• _Text segment_
◆ ◆ ◆ ◆ ◆ ◆ ◆
And so it was that against the Nazi bombers that would blitz London, with the brave defenders of freedom sticking it out in the city, one small group of soon-to-be orphaned children heard the weapon of one little girl, who chose her Grieg Piano Concerto in A Minor, including its thunderous third movement, to drown out the sounds of those evil bombers, to fight Nazis with the only tools at her disposal, to play and to keep playing in order to boost her own morale, now devastated as the letters from her family in Vienna stopped, and to boost the morale of her kindertransport refugees, of her supervisors and her neighbors, the Catholic nuns. “She hurled chord after chord into the threatening skies, answering each explosion with one of her own.”

On that first day she discovered the piano, when she was done with Grieg, she began Beethoven’s 32 Variations in C Minor; she hoped she would remember the notes. And she did.

When her sister Sonia arrived on Friday, September 1, 1939, Sonia was placed in northern England. Lisa and her sister would be separated. However, and Lisa had forgotten this, her stay at Willesden Lane was only to be temporary. For this little home had been issued only 30 ration books, and Lisa was the 32nd person. Mrs. Cohen called Lisa in and said:

We’d be willing to tighten our belts a little bit, if you’d like to stay.

Lisa bowed her head in gratitude and to hide the tears that were being shed all too often. She nodded yes. Thank you very much, she whispered.

Mrs. Cohen: That’s settled, then. Please close the door behind you.

So began the dark night, and the light years of music, that lay ahead.

ONE of the boys at Willesden Lane was Gunter. He was arrested one day because a seatmate on the bus saw him writing a letter in German. Only with luck and influence was he rescued from prison.

Another one of the boys was Johnny, very large and socially awkward. One day he gave Lisa something private. She unfolded the piece of paper and found a poem:

Always I see the faces
The faces at the station
The faces at the station
Are dimming before my eyes . . .

Always I hear the voices
The voices that are calling
That are calling out to me
But yet I cannot answer.

My mother, my father,
My sister, my brother
They are here now
Always
My heart is with them.

Johnny signed up for the rescue squad. The blitz was in full swing. “You’re only 15, John,” Mrs. Cohen said, chastising him.

“I wasn’t asked my age, ma’am. Only my weight.”

IN spring of 1941, Mrs. Cohen discovered a notice, which she shared with Lisa. “Auditions for scholarship at the Royal Academy of Music. Applications being accepted through April 1. Open to all students with a proficiency in music performance of the classical repertoire.”
◆ ◆ ◆ ◆ ◆ ◆ ◆
• _What is asked_
A. Reproduce the records verbatim from their first line through the line containing "tap(152, 1077)", including both ends, and omit the pictures.
B. Pick up the passage about Lisa at Willesden Lane from where it stops.
◆ ◆ ◆ ◆ ◆ ◆ ◆
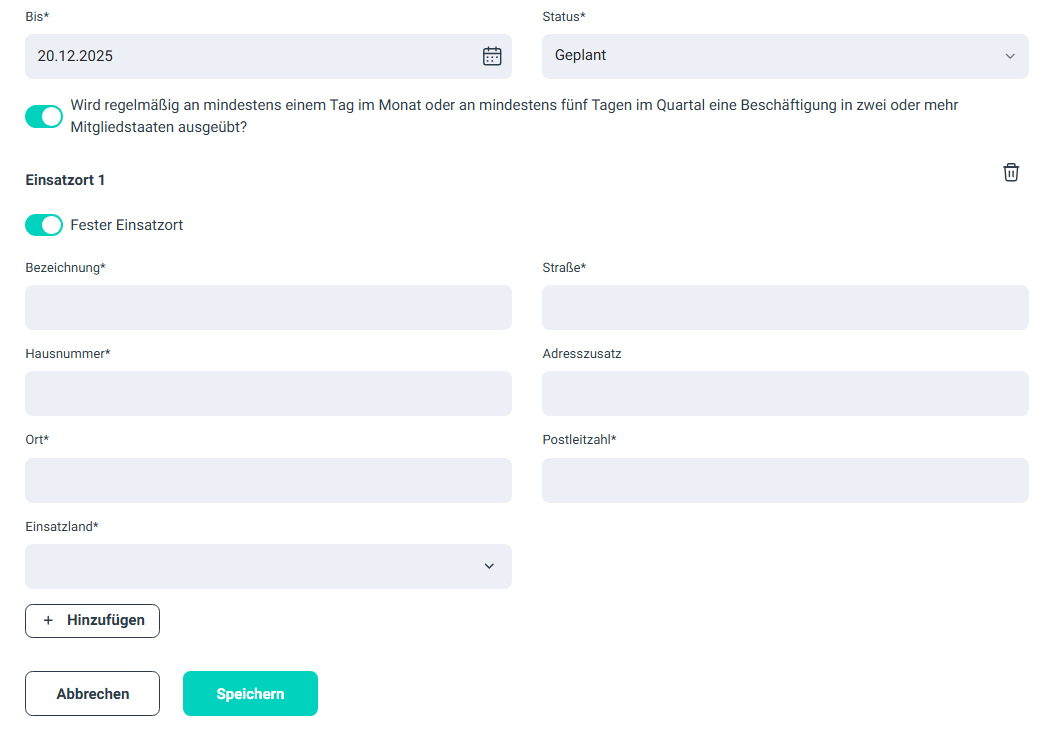Focus the Bezeichnung input field
Screen dimensions: 1052x732
[268, 307]
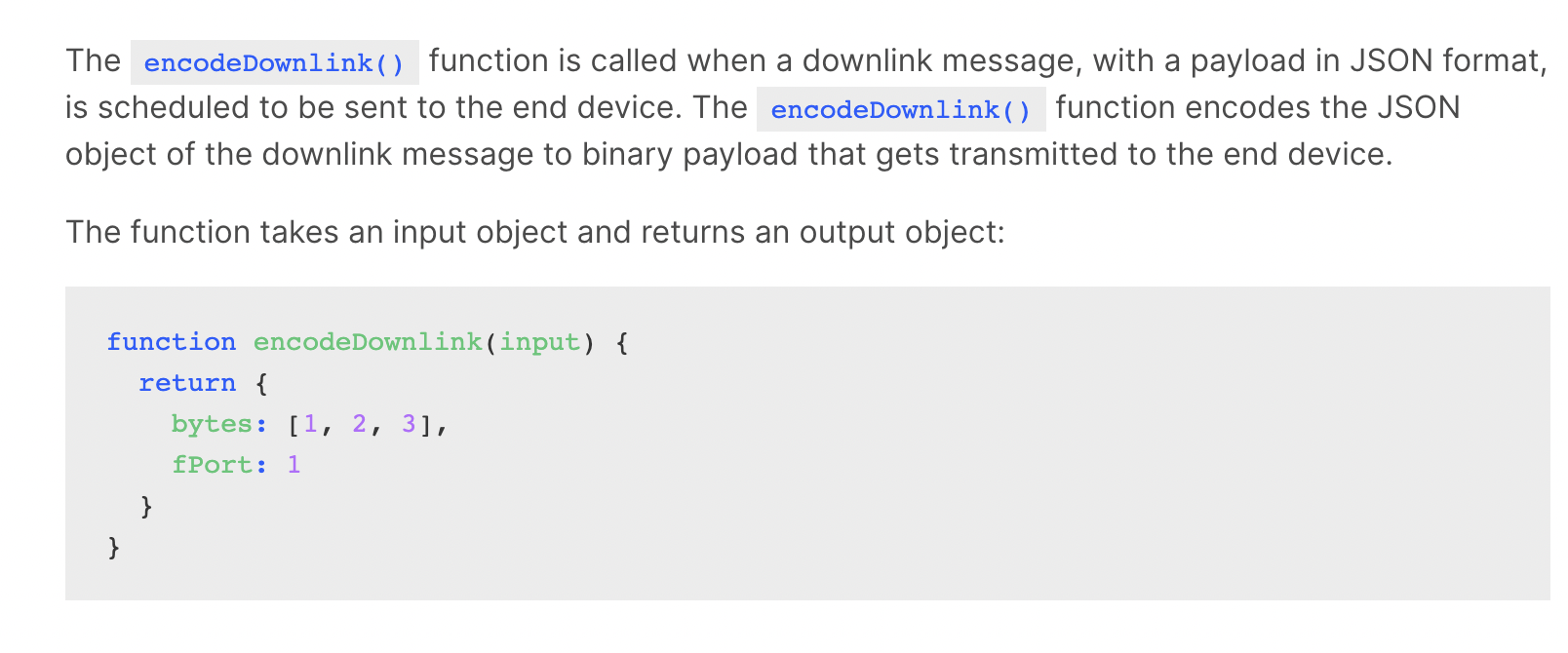Click the 'input' parameter in the code block

(540, 342)
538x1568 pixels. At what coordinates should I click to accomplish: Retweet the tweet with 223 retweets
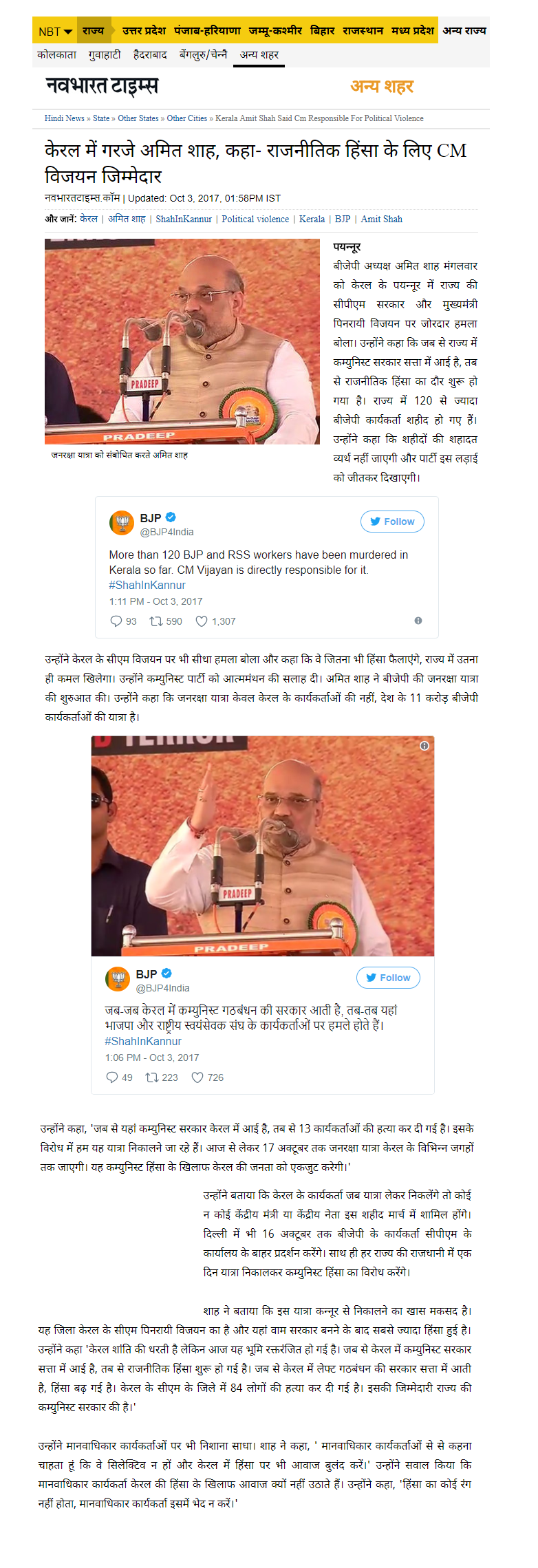tap(152, 1077)
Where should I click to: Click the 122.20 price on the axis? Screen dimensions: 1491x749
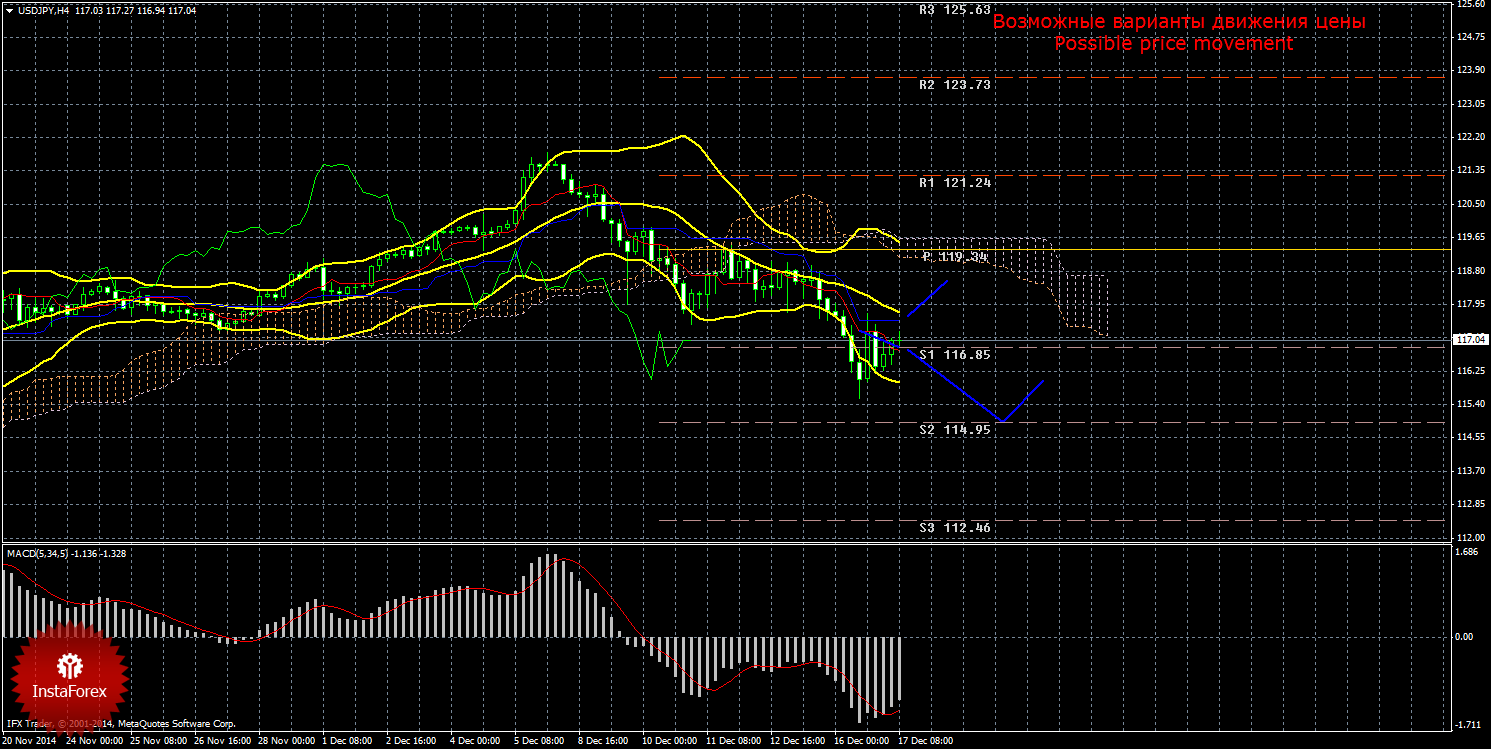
◆ ◆ ◆ ◆ ◆ ◆ ◆
• _Exercise results_
A.
Focus the Bezeichnung input field
Screen dimensions: 1052x732
[268, 307]
Click the 'input' parameter in the code block

(540, 342)
538x1568 pixels. At what coordinates should I click to accomplish: Retweet the tweet with 223 retweets
tap(152, 1077)

B.
Lisa could not afford the application fee.

Lisa had had no formal training for three years.

She did not even have anything much better than tattered clothing to wear.

Most important of all, she did not have a repertoire sophisticated enough, rounded enough, to offer her a decent chance.

She did, however, have drive, and admirers.

One of those admirers raised the application fee from an extraordinarily cynical skeptic — a skeptic, that is, until he heard her play.

Another admirer found some clothing. Most important, Mrs. Cohen’s 13-year-old son mustered the gumption to build on his own knowledge of music theory to convince Lisa that she must reach beyond her abilities, must undertake, in two short months, to learn many parts of the “classical repertoire” that she had never studied.

This refugee girl arrived at the Royal Academy with all the other contestants, who were dressed as was only suitable for the institution and the occasion, rich with supportive parents and friends, their professors having richly tutored them.

Lisa, burdened with separations, adjusted her weight on the piano bench, tested the pedals quickly to judge their spring, took a deep breath, and began.

“The opening notes of the sonata were solemn, the tempo measured and deliberate. For Lisa, it was a call to prayer. It was as profound and heartfelt as the lighting of the candles on her parents’ mantelpiece. She saw the care in her mother’s hands as she kindled the flame of Shabbat, and relived the warmth of the glowing dining room in the harmonies of the dramatic chords.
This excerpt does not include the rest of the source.